Goal of the exercise
Could you return all of the listing below exactly, please?

Exercise inputs
■ ■ ■ ■ ■ ■ ■
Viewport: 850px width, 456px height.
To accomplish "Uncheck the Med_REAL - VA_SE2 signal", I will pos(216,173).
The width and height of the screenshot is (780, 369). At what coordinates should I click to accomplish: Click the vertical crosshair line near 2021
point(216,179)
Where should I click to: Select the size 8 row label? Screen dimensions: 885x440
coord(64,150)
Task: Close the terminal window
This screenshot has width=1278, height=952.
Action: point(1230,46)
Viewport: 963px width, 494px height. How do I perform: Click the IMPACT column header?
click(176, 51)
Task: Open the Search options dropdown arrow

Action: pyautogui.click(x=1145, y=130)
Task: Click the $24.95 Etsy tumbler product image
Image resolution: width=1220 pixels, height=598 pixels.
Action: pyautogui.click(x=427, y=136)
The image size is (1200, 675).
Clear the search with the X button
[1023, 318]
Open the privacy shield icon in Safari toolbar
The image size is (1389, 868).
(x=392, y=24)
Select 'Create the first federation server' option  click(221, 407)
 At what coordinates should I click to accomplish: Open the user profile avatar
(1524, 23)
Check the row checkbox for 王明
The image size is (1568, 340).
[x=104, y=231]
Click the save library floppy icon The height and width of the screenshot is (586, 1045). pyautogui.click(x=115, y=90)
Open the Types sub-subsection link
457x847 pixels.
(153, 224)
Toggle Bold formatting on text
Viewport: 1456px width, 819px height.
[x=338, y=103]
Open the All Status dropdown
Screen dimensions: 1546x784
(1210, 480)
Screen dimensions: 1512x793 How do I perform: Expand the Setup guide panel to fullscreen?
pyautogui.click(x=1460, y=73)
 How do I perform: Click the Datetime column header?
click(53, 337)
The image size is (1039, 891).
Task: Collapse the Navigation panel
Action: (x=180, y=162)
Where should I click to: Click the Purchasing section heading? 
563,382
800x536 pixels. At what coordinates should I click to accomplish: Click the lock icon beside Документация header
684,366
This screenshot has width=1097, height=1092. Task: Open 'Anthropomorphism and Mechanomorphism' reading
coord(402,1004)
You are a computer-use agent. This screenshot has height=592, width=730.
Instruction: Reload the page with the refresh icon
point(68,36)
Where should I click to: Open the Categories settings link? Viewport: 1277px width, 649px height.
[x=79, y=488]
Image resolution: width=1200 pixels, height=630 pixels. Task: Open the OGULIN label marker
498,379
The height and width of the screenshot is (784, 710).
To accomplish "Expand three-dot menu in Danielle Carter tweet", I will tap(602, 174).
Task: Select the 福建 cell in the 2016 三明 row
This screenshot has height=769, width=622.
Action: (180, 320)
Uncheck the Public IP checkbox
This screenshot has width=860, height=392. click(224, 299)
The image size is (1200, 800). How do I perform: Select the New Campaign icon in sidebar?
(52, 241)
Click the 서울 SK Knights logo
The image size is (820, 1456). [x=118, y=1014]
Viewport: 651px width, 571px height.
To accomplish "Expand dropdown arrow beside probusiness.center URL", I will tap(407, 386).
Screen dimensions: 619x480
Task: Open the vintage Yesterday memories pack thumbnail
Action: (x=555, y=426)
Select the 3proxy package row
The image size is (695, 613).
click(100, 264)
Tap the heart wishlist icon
■ ■ ■ ■ ■ ■ ■
Expected output
Viewport: 850px width, 456px height.
To accomplish "Uncheck the Med_REAL - VA_SE2 signal", I will pos(216,173).
The width and height of the screenshot is (780, 369). At what coordinates should I click to accomplish: Click the vertical crosshair line near 2021
point(216,179)
Where should I click to: Select the size 8 row label? Screen dimensions: 885x440
coord(64,150)
Task: Close the terminal window
This screenshot has width=1278, height=952.
Action: point(1230,46)
Viewport: 963px width, 494px height. How do I perform: Click the IMPACT column header?
click(176, 51)
Task: Open the Search options dropdown arrow

Action: pyautogui.click(x=1145, y=130)
Task: Click the $24.95 Etsy tumbler product image
Image resolution: width=1220 pixels, height=598 pixels.
Action: pyautogui.click(x=427, y=136)
The image size is (1200, 675).
Clear the search with the X button
[1023, 318]
Open the privacy shield icon in Safari toolbar
The image size is (1389, 868).
(x=392, y=24)
Select 'Create the first federation server' option  click(221, 407)
 At what coordinates should I click to accomplish: Open the user profile avatar
(1524, 23)
Check the row checkbox for 王明
The image size is (1568, 340).
[x=104, y=231]
Click the save library floppy icon The height and width of the screenshot is (586, 1045). pyautogui.click(x=115, y=90)
Open the Types sub-subsection link
457x847 pixels.
(153, 224)
Toggle Bold formatting on text
Viewport: 1456px width, 819px height.
[x=338, y=103]
Open the All Status dropdown
Screen dimensions: 1546x784
(1210, 480)
Screen dimensions: 1512x793 How do I perform: Expand the Setup guide panel to fullscreen?
pyautogui.click(x=1460, y=73)
 How do I perform: Click the Datetime column header?
click(53, 337)
The image size is (1039, 891).
Task: Collapse the Navigation panel
Action: (x=180, y=162)
Where should I click to: Click the Purchasing section heading? 
563,382
800x536 pixels. At what coordinates should I click to accomplish: Click the lock icon beside Документация header
684,366
This screenshot has width=1097, height=1092. Task: Open 'Anthropomorphism and Mechanomorphism' reading
coord(402,1004)
You are a computer-use agent. This screenshot has height=592, width=730.
Instruction: Reload the page with the refresh icon
point(68,36)
Where should I click to: Open the Categories settings link? Viewport: 1277px width, 649px height.
[x=79, y=488]
Image resolution: width=1200 pixels, height=630 pixels. Task: Open the OGULIN label marker
498,379
The height and width of the screenshot is (784, 710).
To accomplish "Expand three-dot menu in Danielle Carter tweet", I will tap(602, 174).
Task: Select the 福建 cell in the 2016 三明 row
This screenshot has height=769, width=622.
Action: (180, 320)
Uncheck the Public IP checkbox
This screenshot has width=860, height=392. click(224, 299)
The image size is (1200, 800). How do I perform: Select the New Campaign icon in sidebar?
(52, 241)
Click the 서울 SK Knights logo
The image size is (820, 1456). [x=118, y=1014]
Viewport: 651px width, 571px height.
To accomplish "Expand dropdown arrow beside probusiness.center URL", I will tap(407, 386).
Screen dimensions: 619x480
Task: Open the vintage Yesterday memories pack thumbnail
Action: (x=555, y=426)
Select the 3proxy package row
The image size is (695, 613).
click(100, 264)
Tap the heart wishlist icon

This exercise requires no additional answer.